作業内容 — 文書抜粋のうち、「そう思うと、会社を辞めて、引」を含む語句で始まり「いるんだよ、ということです。」で終わる箇所を、一字一句違えずに書き写すこと。

文書抜粋 —
------------------------------------------------

当時はもちろん独身で、今考えれば、自分のためだけに時間を使うことが出来た貴重な時期でした。今は結婚もして子供もいて幸せだと自負していますが、当時のような何も背負っていない時をたまに懐かしむのも事実です。ただ、逆に当時の自分が今の自分を見たら羨んでいるはずなので、隣の芝が青く見えているだけなんでしょうが。

仮にですが、まだ私が独身で、最初の会社を辞めることなく、あそこに住み続けていたら、どういう性格になっていたのでしょうか。完全なる妄想ですが、おそらく今みたいに前向きな性格にはなっていなかったでしょうし、少なくとも毎日ブログを書いているなんてことは無さそうです。

そう思うと、会社を辞めて、引っ越して、祖父が亡くなって、結婚して、お寺に入って、子供が出来て、という様々なご縁によって自分の性格が作り出されているんだなーと改めて実感します。仏教ではこれを『諸法無我』と言ったりしますが、絶対的な自我というものはなく、自我だと思っているものは縁起によって作り出されているんだよ、ということです。

そういう意味では、今の自分が嫌だと思う人は環境を変えるのも一つの手です。頂くご縁が変われば、自分自身がどんどん変わっていくはずですので。

------------------------------------------------

データ部 —
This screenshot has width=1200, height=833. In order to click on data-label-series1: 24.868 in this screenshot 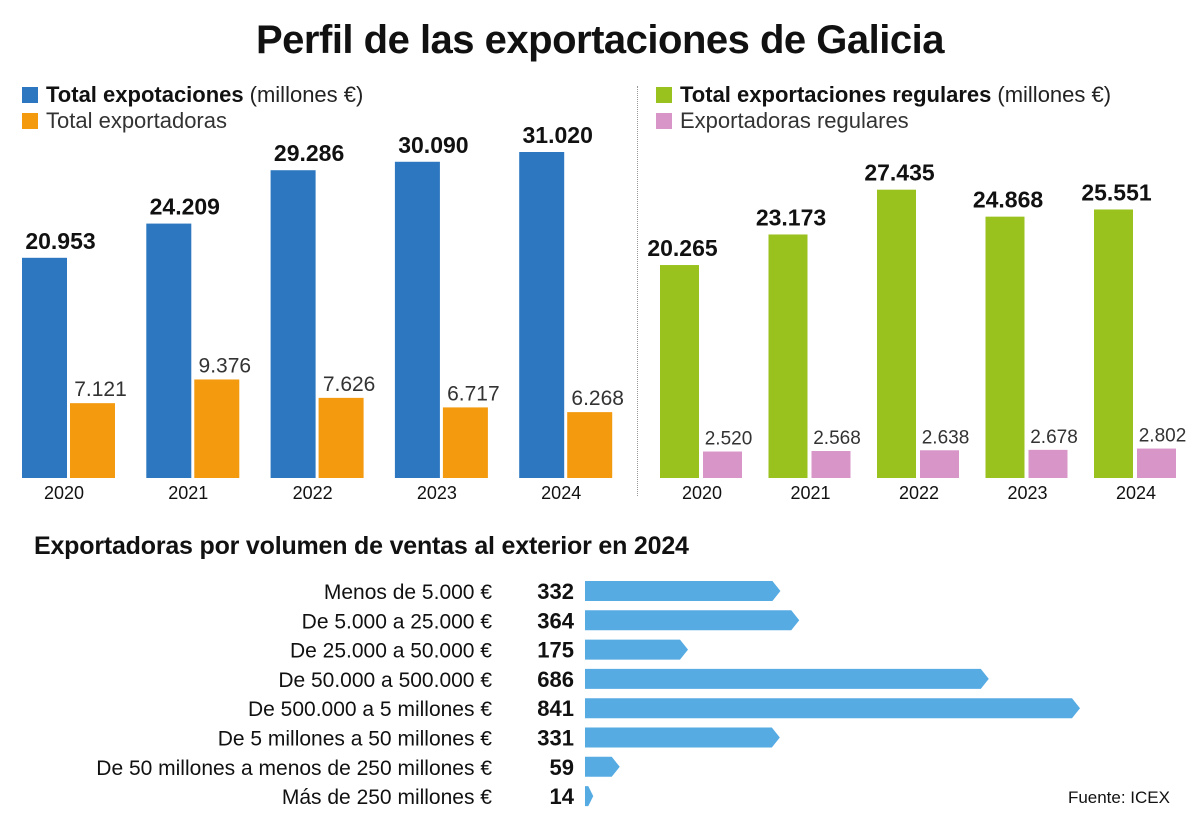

------------------------------------------------

回答欄 —
そう思うと、会社を辞めて、引っ越して、祖父が亡くなって、結婚して、お寺に入って、子供が出来て、という様々なご縁によって自分の性格が作り出されているんだなーと改めて実感します。仏教ではこれを『諸法無我』と言ったりしますが、絶対的な自我というものはなく、自我だと思っているものは縁起によって作り出されているんだよ、ということです。